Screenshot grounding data
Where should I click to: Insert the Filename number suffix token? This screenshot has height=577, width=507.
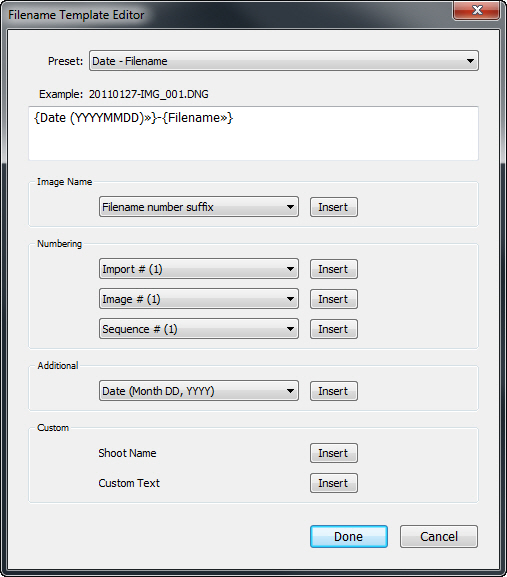333,207
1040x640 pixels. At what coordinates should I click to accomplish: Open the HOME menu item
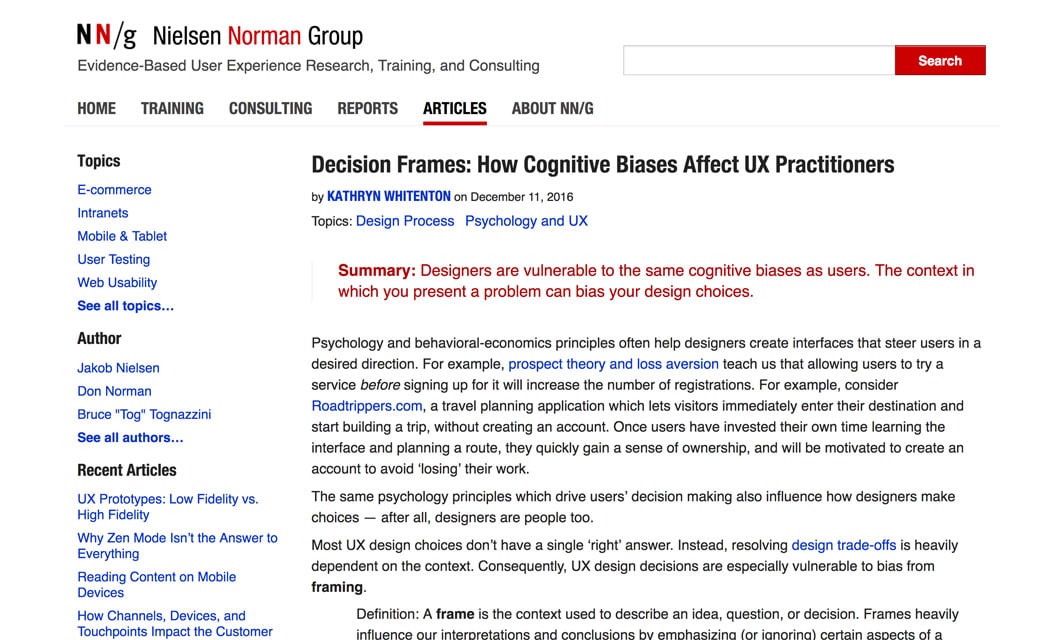click(x=97, y=108)
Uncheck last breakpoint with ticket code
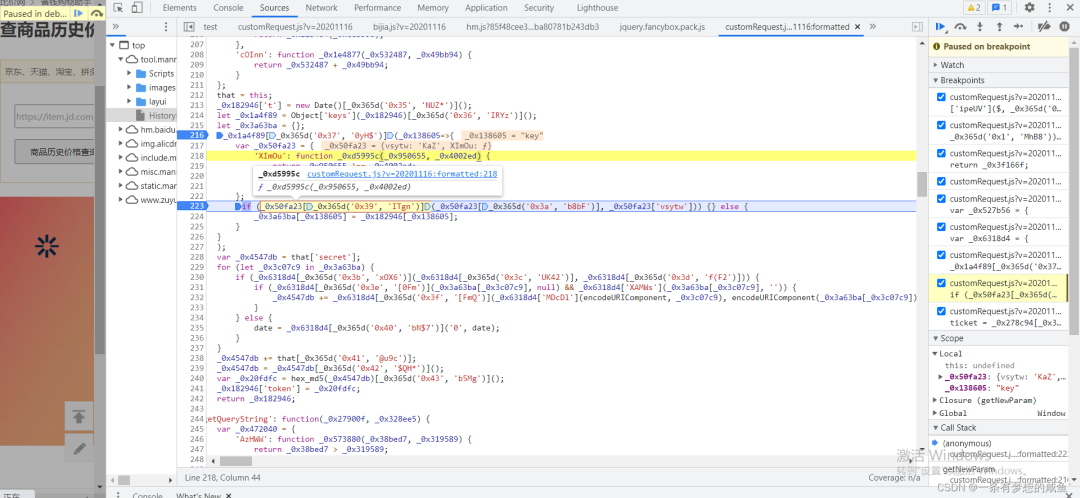The image size is (1080, 498). [x=940, y=311]
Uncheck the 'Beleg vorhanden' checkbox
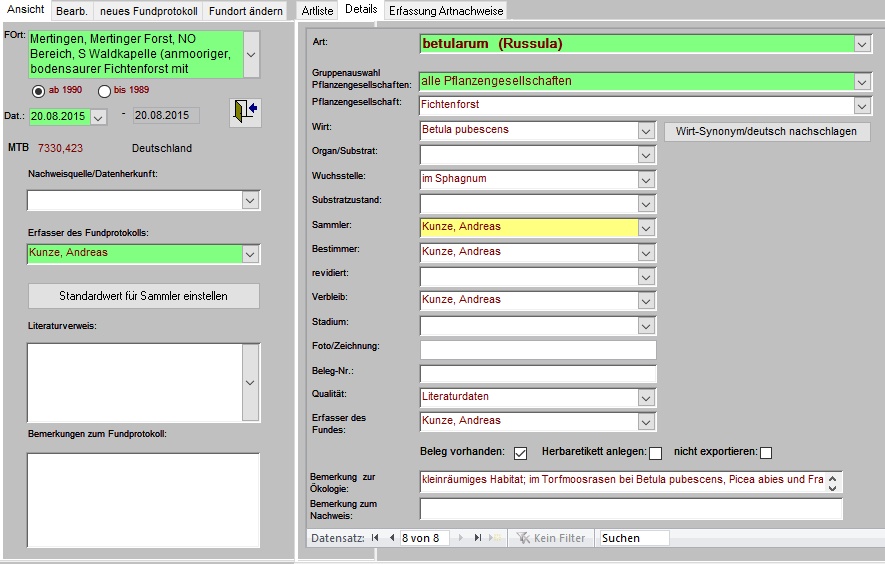The height and width of the screenshot is (564, 885). pos(520,452)
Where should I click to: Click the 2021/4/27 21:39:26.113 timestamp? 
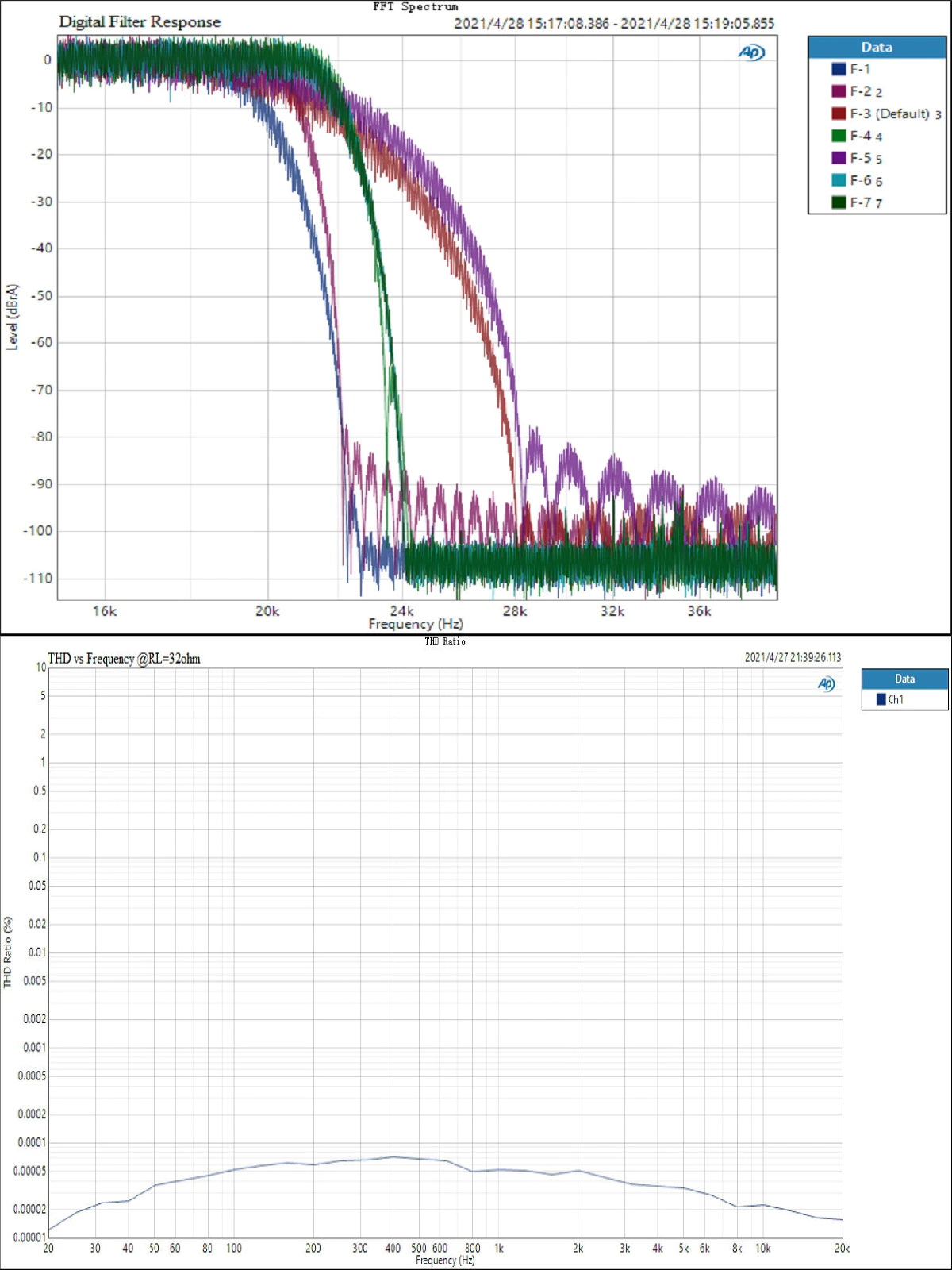click(792, 657)
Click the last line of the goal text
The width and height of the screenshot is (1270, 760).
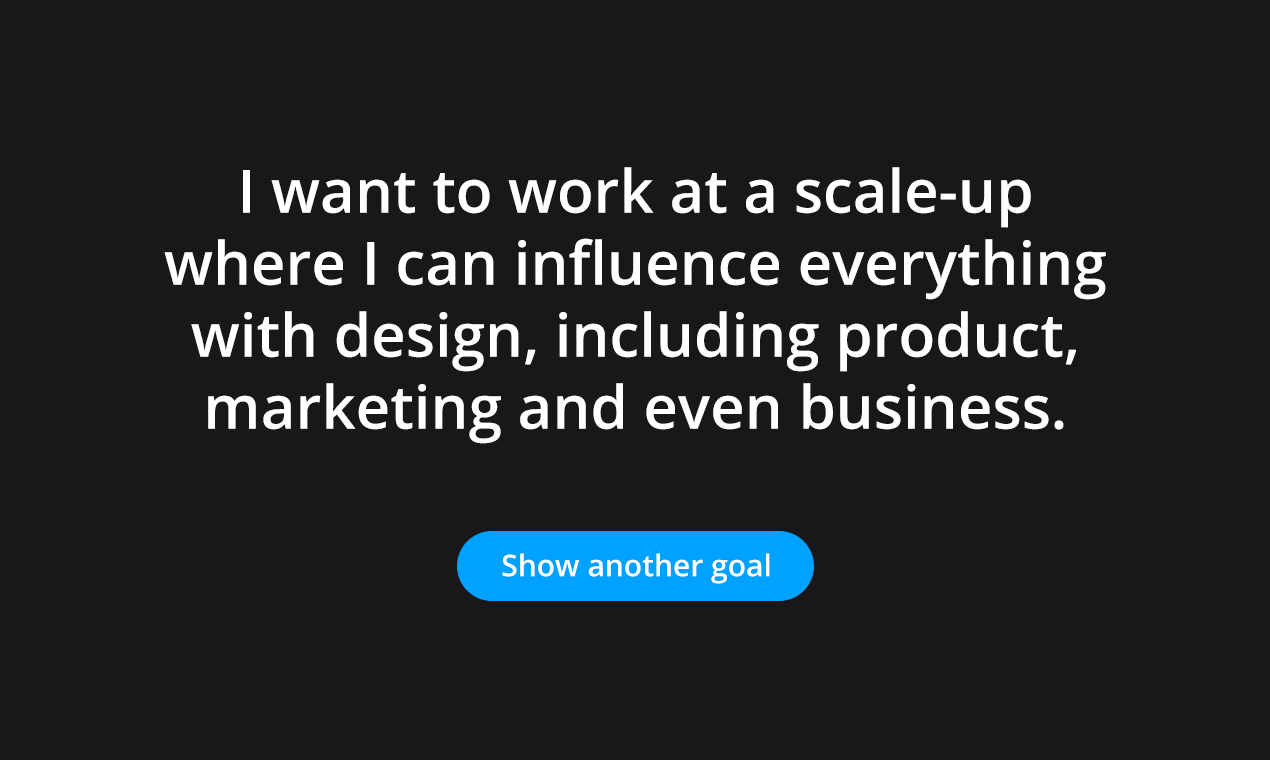click(x=635, y=406)
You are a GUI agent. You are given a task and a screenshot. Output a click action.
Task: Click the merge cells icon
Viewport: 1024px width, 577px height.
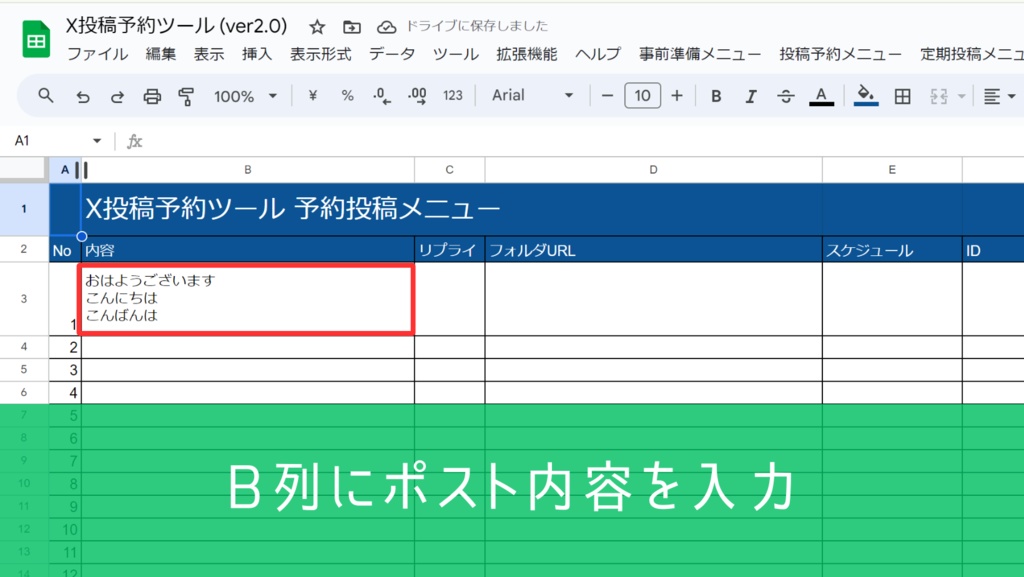pyautogui.click(x=938, y=96)
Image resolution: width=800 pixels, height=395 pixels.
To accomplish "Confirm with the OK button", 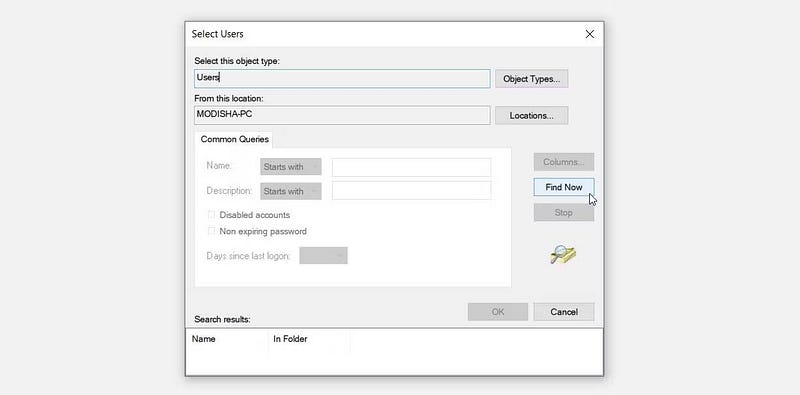I will (498, 312).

[Task prompt]: Reproduce the records above exactly, but only from the line with "Uncheck last breakpoint with ticket code" up to and including the line with "Task: Click the merge cells icon". Leave the pictures out.

[Expected output]:
Uncheck last breakpoint with ticket code
The image size is (1080, 498). [x=940, y=311]
Uncheck the 'Beleg vorhanden' checkbox
The height and width of the screenshot is (564, 885). pos(520,452)
Where should I click to: Click the 2021/4/27 21:39:26.113 timestamp? 
click(792, 657)
Click the last line of the goal text
The width and height of the screenshot is (1270, 760).
click(x=635, y=406)
You are a GUI agent. You are given a task and a screenshot. Output a click action.
Task: Click the merge cells icon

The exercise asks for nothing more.